§ **Data for this exercise**
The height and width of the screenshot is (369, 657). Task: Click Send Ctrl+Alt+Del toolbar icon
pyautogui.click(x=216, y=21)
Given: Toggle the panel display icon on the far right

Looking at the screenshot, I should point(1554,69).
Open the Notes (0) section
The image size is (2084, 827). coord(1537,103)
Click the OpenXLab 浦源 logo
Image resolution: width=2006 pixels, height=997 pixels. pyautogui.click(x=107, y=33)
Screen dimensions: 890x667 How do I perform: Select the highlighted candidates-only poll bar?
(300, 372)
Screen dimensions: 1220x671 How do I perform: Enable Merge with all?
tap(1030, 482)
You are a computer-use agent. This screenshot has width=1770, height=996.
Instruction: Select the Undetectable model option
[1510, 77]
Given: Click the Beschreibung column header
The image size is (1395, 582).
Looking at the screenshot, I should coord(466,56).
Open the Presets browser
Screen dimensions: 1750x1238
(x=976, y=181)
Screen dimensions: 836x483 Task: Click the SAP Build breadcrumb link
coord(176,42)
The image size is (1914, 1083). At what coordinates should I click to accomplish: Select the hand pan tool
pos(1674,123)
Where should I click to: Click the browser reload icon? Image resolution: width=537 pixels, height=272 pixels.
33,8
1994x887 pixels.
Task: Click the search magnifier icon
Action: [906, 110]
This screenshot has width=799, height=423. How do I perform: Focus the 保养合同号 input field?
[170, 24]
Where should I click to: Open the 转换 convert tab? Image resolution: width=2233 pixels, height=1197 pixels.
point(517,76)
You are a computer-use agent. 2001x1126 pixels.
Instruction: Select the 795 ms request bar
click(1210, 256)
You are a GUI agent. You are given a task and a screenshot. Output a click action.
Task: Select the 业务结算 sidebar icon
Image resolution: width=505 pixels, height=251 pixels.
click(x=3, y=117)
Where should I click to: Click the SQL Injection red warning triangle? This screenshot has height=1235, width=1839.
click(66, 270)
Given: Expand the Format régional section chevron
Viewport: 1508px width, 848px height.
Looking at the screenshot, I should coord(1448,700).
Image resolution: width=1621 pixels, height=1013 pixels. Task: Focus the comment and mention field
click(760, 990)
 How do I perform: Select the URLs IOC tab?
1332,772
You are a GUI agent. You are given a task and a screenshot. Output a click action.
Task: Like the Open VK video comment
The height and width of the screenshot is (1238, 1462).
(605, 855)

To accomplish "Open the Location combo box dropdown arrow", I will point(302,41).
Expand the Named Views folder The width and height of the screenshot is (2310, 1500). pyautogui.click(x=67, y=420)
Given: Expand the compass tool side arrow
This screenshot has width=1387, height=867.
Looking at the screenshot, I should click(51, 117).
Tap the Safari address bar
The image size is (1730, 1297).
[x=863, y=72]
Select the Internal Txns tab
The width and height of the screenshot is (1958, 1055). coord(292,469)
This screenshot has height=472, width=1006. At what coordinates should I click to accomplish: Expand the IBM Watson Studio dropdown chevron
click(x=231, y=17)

§ **Directions for this task**
Identify every line above that includes the word "arrow", and show those lines.

§ **Completed task**
To accomplish "Open the Location combo box dropdown arrow", I will point(302,41).
Given: Expand the compass tool side arrow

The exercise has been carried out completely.